BUILD tackles the benefits of custom and customizing architectural elements.



[Montigo firebox in the Case Study House 2014 / All photos by BUILD LLC]

Operating with a modern design philosophy is much more than an aesthetic preference. Above and beyond how design appears, it is a deeper value set which embraces technology, uses innovation to solve problems, and keeps the focus on the present. As a mindset which produces an architecture of current materials and methods, we’re inclined to call it design integrity.

But possessing a modern design philosophy doesn’t always mesh well with the realities of the world around us. When it comes to the manufacturing realm, we’re often surprised at the level of over-design or, worse yet, the added layer of design throwbacks so often found in architectural products. From our experience, it’s challenging to find lighting, plumbing fixtures, hardware, and appliances that seamlessly align with a modern design philosophy. Such design inconsistencies might be as simple as the fluted base of a bathroom faucet or an ornate handle on a kitchen appliance. As harmless as these examples may seem, these features don’t need to be there, they are entirely superfluous, and if inserted into modern architecture, they will stick out like a sore thumb.

[Heat n Glo 6000 Modern firebox in the Innis Arden Residence]
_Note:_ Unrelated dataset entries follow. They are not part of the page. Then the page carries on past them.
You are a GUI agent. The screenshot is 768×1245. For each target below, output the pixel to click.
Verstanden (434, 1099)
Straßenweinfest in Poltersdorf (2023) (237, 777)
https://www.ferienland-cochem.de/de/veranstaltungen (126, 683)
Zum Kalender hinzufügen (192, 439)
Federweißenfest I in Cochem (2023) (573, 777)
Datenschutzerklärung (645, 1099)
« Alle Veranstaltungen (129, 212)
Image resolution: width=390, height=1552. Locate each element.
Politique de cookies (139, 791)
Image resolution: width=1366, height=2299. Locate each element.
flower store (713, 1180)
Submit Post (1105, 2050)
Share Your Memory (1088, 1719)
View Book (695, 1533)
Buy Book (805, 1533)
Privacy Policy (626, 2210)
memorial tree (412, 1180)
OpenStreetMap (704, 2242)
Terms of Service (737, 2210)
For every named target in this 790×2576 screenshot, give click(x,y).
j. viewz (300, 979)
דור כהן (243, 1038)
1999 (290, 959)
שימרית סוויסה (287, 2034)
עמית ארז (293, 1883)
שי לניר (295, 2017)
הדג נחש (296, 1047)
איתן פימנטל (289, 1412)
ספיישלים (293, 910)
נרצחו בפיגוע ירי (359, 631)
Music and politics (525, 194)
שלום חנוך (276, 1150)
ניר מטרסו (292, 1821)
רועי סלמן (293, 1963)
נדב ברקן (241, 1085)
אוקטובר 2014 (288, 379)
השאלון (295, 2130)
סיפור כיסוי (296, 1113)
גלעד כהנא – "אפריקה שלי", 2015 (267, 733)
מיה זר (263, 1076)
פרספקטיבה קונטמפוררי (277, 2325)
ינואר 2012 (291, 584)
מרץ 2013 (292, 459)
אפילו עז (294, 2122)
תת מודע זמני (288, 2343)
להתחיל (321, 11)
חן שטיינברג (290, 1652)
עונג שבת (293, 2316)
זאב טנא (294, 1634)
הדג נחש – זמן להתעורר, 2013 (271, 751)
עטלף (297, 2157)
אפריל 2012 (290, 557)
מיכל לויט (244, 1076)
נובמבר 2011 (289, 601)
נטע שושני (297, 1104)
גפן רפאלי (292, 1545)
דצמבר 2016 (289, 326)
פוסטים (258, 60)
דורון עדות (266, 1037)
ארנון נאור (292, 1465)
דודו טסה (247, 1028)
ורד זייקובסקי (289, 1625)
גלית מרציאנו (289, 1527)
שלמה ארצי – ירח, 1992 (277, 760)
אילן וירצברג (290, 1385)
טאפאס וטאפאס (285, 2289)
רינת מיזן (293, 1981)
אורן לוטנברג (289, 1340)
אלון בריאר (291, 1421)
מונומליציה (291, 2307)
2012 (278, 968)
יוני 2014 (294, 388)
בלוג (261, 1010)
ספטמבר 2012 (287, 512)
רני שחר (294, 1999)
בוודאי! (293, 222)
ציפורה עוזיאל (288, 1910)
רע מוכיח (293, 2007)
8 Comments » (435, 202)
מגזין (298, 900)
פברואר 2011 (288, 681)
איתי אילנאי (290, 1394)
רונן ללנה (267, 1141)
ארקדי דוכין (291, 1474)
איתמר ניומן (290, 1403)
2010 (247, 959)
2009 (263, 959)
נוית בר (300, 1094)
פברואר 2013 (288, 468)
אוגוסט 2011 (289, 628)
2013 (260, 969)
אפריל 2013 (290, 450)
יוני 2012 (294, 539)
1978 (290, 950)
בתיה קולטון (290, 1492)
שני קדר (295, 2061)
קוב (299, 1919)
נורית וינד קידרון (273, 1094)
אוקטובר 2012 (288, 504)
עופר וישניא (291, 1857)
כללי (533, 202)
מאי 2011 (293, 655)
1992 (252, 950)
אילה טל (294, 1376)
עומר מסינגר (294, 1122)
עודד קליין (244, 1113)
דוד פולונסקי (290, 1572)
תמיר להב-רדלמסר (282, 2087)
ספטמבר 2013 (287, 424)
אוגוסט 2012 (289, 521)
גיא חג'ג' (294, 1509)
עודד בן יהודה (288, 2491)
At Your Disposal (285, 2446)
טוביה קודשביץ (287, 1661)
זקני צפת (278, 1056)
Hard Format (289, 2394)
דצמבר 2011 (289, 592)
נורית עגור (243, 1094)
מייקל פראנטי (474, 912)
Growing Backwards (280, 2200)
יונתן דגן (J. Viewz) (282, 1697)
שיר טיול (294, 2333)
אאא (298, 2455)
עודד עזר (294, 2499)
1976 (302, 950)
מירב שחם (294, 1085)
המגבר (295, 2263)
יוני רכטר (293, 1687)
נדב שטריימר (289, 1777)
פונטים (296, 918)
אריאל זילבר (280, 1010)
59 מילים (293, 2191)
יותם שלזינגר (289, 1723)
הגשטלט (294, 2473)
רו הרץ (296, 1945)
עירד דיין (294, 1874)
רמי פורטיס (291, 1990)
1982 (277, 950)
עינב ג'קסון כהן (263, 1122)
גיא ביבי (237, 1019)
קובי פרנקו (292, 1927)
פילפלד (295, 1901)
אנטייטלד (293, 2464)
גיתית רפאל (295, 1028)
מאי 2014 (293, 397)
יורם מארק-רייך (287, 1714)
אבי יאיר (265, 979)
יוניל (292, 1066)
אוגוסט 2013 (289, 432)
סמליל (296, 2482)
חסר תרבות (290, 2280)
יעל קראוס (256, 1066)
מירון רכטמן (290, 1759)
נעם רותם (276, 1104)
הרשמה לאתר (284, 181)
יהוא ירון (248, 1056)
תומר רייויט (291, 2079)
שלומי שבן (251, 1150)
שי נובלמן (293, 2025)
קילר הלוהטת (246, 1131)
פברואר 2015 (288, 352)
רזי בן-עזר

Much to our dismay, manufactured architectural components are too often finished in a manner not congruent with a modern design philosophy. There are two primary ways to solve this particular challenge and arrive at a result that is consistent with a modern design aesthetic, and only one that is cost-effective. The household gas fireplace insert (we refer to them as fireboxes) provides an excellent example of this issue, and while this post focuses exclusively on the firebox, the concept applies to most architectural components.

The mechanics of a firebox are actually quite modern. They are design-forward, highly functional and unadorned (everything they need to be and nothing more). The difficulty arises with the added details of most fireboxes, as they are typically outfitted with embellished frames incorporating curves, stripes, or even unnecessary patterns. A modern design aesthetic would prescribe that the fire itself is the attraction, and not the showy design moves of the firebox frame — these distractions only detract from the beauty of the fire itself and often visually conflict with adjacent cabinetry. Call us control freaks, but it’s these details that create a harmonious modern environment.

[Montigo H Series Firebox in the Magnolia Residence]

Option One is to design and build a custom firebox, which undoubtedly could result in a highly controlled end result. While many firebox manufacturers have the ability to coordinate a custom fireplace, this is the least cost-effective of solutions. Above and beyond the added expensive of designing and building a custom unit, a custom firebox insert needs to be UL tested to gain inspection approval from most building jurisdictions. This UL testing alone can easily exceed the cost of a prefabricated firebox.

[Heat n Glo Red 60 Series firebox in the Lake Washington Residence]

This leads us to Option Two, our preferred option of taking a prefabricated firebox unit and customizing it. The solution is cost-effective and optimizes resources: it uses technology that already works well (the mechanics of the prefabricated firebox), already has a UL listing, is produced on an assembly line, and has been installed many times before. Starting with the raw firebox, we add a custom steel panel to the face of the unit to seamlessly integrate it with the modern lines of the surrounding architecture. Specifications on materials that can be added along with the minimum required clearances are typically included with most fireboxes, making the customization easily achievable for the modern-driven designer.

[Heat n Glo Red 60 firebox in the Beaux Arts Village Residence]

This design strategy illustrates the important difference between custom work (the fabrication of architectural items) and customized work (the altering of prefabricated products). Once the distinction is realized, the customized mindset can apply to a wide range of architectural components, with a little bit of research into the product’s specifications. Though seemingly small, these moves become key building blocks towards the successful implementation of good design everywhere.